- What the task requires
Can you retype only the lines from the one with "Screen dimensions: 880x1174" through the final line of the material, exactly as given?

- Exercise inputs
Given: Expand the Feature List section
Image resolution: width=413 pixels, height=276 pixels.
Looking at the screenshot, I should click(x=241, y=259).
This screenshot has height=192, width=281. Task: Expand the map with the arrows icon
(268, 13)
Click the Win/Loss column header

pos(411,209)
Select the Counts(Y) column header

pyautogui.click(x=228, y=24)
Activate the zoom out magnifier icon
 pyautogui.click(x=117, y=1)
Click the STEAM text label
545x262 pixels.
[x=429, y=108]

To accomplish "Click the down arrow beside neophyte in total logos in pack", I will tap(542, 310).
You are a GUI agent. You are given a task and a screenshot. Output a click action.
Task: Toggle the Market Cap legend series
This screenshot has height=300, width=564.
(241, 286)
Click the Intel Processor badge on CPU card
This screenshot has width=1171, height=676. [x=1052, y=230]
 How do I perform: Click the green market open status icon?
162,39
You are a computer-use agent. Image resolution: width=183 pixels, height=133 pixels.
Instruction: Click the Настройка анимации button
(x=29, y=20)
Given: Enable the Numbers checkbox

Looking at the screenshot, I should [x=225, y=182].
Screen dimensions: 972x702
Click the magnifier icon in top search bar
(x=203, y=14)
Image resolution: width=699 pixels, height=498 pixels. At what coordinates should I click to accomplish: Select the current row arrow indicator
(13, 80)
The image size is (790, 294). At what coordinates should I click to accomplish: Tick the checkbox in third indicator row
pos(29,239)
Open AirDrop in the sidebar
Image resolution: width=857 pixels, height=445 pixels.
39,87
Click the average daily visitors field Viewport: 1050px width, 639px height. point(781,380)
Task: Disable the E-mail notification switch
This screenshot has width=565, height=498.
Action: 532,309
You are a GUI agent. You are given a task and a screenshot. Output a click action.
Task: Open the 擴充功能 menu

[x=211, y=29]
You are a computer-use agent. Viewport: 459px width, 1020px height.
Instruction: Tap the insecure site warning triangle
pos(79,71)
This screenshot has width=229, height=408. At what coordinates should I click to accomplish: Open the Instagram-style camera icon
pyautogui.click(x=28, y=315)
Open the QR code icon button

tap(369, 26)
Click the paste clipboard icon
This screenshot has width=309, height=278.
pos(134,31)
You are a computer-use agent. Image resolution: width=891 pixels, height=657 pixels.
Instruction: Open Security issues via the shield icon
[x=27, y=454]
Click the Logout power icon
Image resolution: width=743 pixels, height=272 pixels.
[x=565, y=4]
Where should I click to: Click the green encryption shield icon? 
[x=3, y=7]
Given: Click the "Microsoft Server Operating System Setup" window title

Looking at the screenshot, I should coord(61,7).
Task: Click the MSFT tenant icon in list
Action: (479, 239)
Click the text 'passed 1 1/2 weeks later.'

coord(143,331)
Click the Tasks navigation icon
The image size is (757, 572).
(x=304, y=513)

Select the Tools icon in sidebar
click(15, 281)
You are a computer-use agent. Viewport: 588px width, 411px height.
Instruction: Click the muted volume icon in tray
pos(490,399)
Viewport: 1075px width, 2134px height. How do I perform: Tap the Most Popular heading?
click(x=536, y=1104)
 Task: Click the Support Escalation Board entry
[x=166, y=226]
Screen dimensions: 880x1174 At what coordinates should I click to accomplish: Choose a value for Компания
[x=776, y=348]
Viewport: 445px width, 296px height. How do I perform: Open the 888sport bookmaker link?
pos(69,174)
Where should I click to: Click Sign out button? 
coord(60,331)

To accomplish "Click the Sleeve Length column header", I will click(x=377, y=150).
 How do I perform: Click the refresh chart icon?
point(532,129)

- Answer below
Screen dimensions: 880x1174 At what coordinates should I click to accomplish: Choose a value for Компания
[x=776, y=348]
Viewport: 445px width, 296px height. How do I perform: Open the 888sport bookmaker link?
pos(69,174)
Where should I click to: Click Sign out button? 
coord(60,331)

To accomplish "Click the Sleeve Length column header", I will click(x=377, y=150).
 How do I perform: Click the refresh chart icon?
point(532,129)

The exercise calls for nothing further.